_Task brief_
Output every line of the entries below as a numbered list, leaving out the blank lines.

[Entries with target coordinates]
.....

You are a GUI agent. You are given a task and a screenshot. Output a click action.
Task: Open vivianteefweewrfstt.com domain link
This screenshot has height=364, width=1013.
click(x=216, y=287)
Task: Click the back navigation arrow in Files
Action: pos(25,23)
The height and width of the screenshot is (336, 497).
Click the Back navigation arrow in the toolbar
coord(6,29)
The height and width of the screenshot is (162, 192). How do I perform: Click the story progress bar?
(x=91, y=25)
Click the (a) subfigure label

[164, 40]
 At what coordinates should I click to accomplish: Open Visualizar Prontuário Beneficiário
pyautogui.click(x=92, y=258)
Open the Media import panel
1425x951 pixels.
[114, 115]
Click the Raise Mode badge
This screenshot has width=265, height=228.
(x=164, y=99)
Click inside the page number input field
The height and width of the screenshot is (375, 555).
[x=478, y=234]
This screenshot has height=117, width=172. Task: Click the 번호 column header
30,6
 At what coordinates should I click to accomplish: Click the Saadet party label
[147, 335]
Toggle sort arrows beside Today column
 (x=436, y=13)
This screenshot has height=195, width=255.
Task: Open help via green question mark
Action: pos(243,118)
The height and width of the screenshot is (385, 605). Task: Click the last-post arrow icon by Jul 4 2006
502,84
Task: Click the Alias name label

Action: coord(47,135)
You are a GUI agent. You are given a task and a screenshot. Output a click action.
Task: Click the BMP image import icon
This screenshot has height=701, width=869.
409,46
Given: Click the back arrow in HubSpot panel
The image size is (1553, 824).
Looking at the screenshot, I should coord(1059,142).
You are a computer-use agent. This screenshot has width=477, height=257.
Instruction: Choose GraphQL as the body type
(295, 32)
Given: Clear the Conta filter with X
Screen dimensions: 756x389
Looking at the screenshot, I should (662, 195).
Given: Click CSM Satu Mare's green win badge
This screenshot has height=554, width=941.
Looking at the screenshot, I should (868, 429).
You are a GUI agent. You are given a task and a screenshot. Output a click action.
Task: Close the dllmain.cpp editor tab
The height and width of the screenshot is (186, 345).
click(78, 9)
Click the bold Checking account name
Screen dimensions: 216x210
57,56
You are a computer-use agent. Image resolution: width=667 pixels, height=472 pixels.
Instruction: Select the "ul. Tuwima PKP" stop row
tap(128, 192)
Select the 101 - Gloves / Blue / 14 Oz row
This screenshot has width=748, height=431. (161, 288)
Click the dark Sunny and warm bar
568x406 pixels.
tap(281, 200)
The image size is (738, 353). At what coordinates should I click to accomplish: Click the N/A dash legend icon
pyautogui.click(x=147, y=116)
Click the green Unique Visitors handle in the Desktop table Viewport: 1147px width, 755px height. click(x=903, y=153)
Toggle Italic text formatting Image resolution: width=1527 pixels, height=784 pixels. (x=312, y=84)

.....

_Reply to the task_
1. You are a GUI agent. You are given a task and a screenshot. Output a click action.
2. Task: Open vivianteefweewrfstt.com domain link
3. This screenshot has height=364, width=1013.
4. click(x=216, y=287)
5. Task: Click the back navigation arrow in Files
6. Action: pos(25,23)
7. The height and width of the screenshot is (336, 497).
8. Click the Back navigation arrow in the toolbar
9. coord(6,29)
10. The height and width of the screenshot is (162, 192). How do I perform: Click the story progress bar?
11. (x=91, y=25)
12. Click the (a) subfigure label
13. [164, 40]
14.  At what coordinates should I click to accomplish: Open Visualizar Prontuário Beneficiário
15. pyautogui.click(x=92, y=258)
16. Open the Media import panel
17. 1425x951 pixels.
18. [114, 115]
19. Click the Raise Mode badge
20. This screenshot has width=265, height=228.
21. (x=164, y=99)
22. Click inside the page number input field
23. The height and width of the screenshot is (375, 555).
24. [x=478, y=234]
25. This screenshot has height=117, width=172. Task: Click the 번호 column header
26. 30,6
27.  At what coordinates should I click to accomplish: Click the Saadet party label
28. [147, 335]
29. Toggle sort arrows beside Today column
30.  (x=436, y=13)
31. This screenshot has height=195, width=255.
32. Task: Open help via green question mark
33. Action: pos(243,118)
34. The height and width of the screenshot is (385, 605). Task: Click the last-post arrow icon by Jul 4 2006
35. 502,84
36. Task: Click the Alias name label
37. Action: coord(47,135)
38. You are a GUI agent. You are given a task and a screenshot. Output a click action.
39. Task: Click the BMP image import icon
40. This screenshot has height=701, width=869.
41. 409,46
42. Given: Click the back arrow in HubSpot panel
43. The image size is (1553, 824).
44. Looking at the screenshot, I should coord(1059,142).
45. You are a computer-use agent. This screenshot has width=477, height=257.
46. Instruction: Choose GraphQL as the body type
47. (295, 32)
48. Given: Clear the Conta filter with X
49. Screen dimensions: 756x389
50. Looking at the screenshot, I should (662, 195).
51. Given: Click CSM Satu Mare's green win badge
52. This screenshot has height=554, width=941.
53. Looking at the screenshot, I should (868, 429).
54. You are a GUI agent. You are given a task and a screenshot. Output a click action.
55. Task: Close the dllmain.cpp editor tab
56. The height and width of the screenshot is (186, 345).
57. click(78, 9)
58. Click the bold Checking account name
59. Screen dimensions: 216x210
60. 57,56
61. You are a computer-use agent. Image resolution: width=667 pixels, height=472 pixels.
62. Instruction: Select the "ul. Tuwima PKP" stop row
63. tap(128, 192)
64. Select the 101 - Gloves / Blue / 14 Oz row
65. This screenshot has width=748, height=431. (161, 288)
66. Click the dark Sunny and warm bar
67. 568x406 pixels.
68. tap(281, 200)
69. The image size is (738, 353). At what coordinates should I click to accomplish: Click the N/A dash legend icon
70. pyautogui.click(x=147, y=116)
71. Click the green Unique Visitors handle in the Desktop table Viewport: 1147px width, 755px height. click(x=903, y=153)
72. Toggle Italic text formatting Image resolution: width=1527 pixels, height=784 pixels. (x=312, y=84)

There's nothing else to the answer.